- [The task]
The lines to reproduce run from the one containing "Advocacy and Policy (262, 2229)" through the end of the records below. Reproduce them exactly and add nothing.

Top of Task inputs

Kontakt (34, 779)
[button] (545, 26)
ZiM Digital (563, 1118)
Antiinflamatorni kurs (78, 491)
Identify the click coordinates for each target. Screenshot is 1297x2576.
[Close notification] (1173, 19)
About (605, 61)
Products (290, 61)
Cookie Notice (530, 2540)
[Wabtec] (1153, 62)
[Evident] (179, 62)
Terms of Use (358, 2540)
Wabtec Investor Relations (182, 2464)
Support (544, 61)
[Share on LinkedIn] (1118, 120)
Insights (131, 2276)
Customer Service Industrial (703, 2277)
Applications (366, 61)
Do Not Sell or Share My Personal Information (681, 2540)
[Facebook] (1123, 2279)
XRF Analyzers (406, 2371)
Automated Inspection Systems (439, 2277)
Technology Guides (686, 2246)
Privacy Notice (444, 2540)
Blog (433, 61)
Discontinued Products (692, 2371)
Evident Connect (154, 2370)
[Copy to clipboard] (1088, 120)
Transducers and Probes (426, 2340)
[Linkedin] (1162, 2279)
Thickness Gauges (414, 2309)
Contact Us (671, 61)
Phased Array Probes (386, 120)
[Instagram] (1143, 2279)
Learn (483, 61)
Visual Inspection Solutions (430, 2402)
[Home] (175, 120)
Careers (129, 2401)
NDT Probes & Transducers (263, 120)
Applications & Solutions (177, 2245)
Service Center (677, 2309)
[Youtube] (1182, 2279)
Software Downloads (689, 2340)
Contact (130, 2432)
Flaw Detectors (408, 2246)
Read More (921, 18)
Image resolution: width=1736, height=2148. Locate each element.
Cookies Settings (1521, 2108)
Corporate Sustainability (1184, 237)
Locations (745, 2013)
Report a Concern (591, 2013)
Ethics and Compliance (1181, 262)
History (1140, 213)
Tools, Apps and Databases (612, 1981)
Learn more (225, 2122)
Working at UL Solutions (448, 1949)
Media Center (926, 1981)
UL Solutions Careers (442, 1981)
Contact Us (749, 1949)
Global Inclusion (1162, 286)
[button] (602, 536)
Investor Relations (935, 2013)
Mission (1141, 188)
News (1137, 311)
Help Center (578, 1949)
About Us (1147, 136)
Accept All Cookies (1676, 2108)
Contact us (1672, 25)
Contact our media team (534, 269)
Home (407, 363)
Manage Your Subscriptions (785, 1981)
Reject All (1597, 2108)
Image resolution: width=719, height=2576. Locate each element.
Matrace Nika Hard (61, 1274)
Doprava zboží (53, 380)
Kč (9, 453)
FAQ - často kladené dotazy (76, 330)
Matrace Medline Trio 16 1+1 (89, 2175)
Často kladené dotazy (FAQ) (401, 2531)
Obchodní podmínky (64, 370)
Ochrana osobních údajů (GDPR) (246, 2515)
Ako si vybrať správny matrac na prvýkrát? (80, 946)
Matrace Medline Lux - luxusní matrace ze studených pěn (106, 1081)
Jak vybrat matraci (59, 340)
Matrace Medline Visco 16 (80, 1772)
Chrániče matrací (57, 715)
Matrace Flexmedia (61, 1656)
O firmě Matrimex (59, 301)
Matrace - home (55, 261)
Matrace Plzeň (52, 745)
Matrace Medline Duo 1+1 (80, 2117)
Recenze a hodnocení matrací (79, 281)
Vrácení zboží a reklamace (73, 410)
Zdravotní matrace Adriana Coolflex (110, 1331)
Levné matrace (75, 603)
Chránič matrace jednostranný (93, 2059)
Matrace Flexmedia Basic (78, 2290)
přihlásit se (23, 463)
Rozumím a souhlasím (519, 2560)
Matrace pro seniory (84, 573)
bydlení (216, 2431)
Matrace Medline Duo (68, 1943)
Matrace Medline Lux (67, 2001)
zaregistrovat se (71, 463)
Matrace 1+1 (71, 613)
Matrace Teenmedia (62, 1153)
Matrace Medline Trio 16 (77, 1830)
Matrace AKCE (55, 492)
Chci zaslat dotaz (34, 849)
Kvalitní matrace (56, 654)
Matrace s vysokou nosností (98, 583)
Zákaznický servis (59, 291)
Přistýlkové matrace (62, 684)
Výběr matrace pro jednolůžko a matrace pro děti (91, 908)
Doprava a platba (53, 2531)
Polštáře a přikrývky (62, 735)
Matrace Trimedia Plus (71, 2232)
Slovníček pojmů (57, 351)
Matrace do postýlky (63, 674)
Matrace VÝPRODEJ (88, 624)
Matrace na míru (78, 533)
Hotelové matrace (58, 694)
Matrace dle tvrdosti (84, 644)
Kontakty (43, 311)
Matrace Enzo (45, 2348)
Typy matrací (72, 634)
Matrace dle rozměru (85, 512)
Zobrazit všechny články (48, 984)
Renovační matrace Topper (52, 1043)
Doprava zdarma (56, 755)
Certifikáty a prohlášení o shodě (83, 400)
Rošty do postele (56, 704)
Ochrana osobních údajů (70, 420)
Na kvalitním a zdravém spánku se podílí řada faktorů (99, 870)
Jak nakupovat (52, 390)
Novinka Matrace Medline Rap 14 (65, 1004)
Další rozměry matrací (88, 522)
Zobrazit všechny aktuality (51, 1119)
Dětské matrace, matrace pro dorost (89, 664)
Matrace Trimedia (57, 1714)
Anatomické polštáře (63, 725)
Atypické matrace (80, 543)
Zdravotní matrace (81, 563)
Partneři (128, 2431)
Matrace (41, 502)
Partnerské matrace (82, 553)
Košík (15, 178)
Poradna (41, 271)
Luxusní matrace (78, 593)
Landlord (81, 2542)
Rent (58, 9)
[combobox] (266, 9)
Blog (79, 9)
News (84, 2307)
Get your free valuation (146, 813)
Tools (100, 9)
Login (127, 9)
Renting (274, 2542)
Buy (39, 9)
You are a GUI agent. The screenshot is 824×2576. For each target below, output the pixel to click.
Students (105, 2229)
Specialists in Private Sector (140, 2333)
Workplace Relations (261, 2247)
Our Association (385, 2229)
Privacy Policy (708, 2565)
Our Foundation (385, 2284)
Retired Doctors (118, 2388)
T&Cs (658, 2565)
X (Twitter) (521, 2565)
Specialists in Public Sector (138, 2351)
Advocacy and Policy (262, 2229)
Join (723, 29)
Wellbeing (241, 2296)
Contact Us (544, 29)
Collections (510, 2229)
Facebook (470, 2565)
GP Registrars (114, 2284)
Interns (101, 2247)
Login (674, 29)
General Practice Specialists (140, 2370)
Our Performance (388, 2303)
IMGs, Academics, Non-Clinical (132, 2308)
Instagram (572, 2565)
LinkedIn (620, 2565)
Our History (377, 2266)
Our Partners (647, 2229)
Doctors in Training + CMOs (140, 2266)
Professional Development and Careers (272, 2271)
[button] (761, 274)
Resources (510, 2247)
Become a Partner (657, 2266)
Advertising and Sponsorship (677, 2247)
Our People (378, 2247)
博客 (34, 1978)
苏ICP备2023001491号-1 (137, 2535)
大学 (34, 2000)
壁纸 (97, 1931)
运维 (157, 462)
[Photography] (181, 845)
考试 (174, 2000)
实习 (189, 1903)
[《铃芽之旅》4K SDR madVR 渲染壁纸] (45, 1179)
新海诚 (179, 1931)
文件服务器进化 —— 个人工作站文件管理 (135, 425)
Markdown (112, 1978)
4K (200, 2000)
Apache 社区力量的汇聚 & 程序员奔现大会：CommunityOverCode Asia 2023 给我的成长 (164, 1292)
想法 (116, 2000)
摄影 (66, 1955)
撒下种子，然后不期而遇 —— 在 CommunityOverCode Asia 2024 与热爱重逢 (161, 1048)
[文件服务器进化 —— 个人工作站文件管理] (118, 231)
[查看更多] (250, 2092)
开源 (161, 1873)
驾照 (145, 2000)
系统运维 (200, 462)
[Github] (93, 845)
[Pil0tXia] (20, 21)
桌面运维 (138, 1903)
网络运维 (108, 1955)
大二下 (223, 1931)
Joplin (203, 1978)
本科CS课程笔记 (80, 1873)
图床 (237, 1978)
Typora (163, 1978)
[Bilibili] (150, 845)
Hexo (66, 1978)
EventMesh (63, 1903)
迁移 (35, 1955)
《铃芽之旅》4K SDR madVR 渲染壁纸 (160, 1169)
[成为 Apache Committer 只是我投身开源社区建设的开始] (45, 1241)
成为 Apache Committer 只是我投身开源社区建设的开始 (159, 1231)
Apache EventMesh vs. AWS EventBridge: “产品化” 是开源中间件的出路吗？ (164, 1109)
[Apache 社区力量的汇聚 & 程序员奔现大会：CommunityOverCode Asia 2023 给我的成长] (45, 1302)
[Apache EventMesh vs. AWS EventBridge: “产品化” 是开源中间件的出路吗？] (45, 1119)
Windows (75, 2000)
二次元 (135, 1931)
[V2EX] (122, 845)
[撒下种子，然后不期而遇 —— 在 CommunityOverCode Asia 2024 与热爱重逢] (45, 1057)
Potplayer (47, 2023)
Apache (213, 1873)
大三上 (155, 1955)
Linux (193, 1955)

Bottom of Task inputs

- [Output]
Advocacy and Policy (262, 2229)
Join (723, 29)
Wellbeing (241, 2296)
Contact Us (544, 29)
Collections (510, 2229)
Facebook (470, 2565)
GP Registrars (114, 2284)
Interns (101, 2247)
Login (674, 29)
General Practice Specialists (140, 2370)
Our Performance (388, 2303)
IMGs, Academics, Non-Clinical (132, 2308)
Instagram (572, 2565)
LinkedIn (620, 2565)
Our History (377, 2266)
Our Partners (647, 2229)
Doctors in Training + CMOs (140, 2266)
Professional Development and Careers (272, 2271)
[button] (761, 274)
Resources (510, 2247)
Become a Partner (657, 2266)
Advertising and Sponsorship (677, 2247)
Our People (378, 2247)
博客 (34, 1978)
苏ICP备2023001491号-1 (137, 2535)
大学 (34, 2000)
壁纸 (97, 1931)
运维 (157, 462)
[Photography] (181, 845)
考试 (174, 2000)
实习 (189, 1903)
[《铃芽之旅》4K SDR madVR 渲染壁纸] (45, 1179)
新海诚 (179, 1931)
文件服务器进化 —— 个人工作站文件管理 (135, 425)
Markdown (112, 1978)
4K (200, 2000)
Apache 社区力量的汇聚 & 程序员奔现大会：CommunityOverCode Asia 2023 给我的成长 (164, 1292)
想法 (116, 2000)
摄影 (66, 1955)
撒下种子，然后不期而遇 —— 在 CommunityOverCode Asia 2024 与热爱重逢 (161, 1048)
[文件服务器进化 —— 个人工作站文件管理] (118, 231)
[查看更多] (250, 2092)
开源 (161, 1873)
驾照 (145, 2000)
系统运维 (200, 462)
[Github] (93, 845)
[Pil0tXia] (20, 21)
桌面运维 (138, 1903)
网络运维 (108, 1955)
大二下 (223, 1931)
Joplin (203, 1978)
本科CS课程笔记 (80, 1873)
图床 (237, 1978)
Typora (163, 1978)
[Bilibili] (150, 845)
Hexo (66, 1978)
EventMesh (63, 1903)
迁移 (35, 1955)
《铃芽之旅》4K SDR madVR 渲染壁纸 (160, 1169)
[成为 Apache Committer 只是我投身开源社区建设的开始] (45, 1241)
成为 Apache Committer 只是我投身开源社区建设的开始 (159, 1231)
Apache EventMesh vs. AWS EventBridge: “产品化” 是开源中间件的出路吗？ (164, 1109)
[Apache 社区力量的汇聚 & 程序员奔现大会：CommunityOverCode Asia 2023 给我的成长] (45, 1302)
[Apache EventMesh vs. AWS EventBridge: “产品化” 是开源中间件的出路吗？] (45, 1119)
Windows (75, 2000)
二次元 (135, 1931)
[V2EX] (122, 845)
[撒下种子，然后不期而遇 —— 在 CommunityOverCode Asia 2024 与热爱重逢] (45, 1057)
Potplayer (47, 2023)
Apache (213, 1873)
大三上 (155, 1955)
Linux (193, 1955)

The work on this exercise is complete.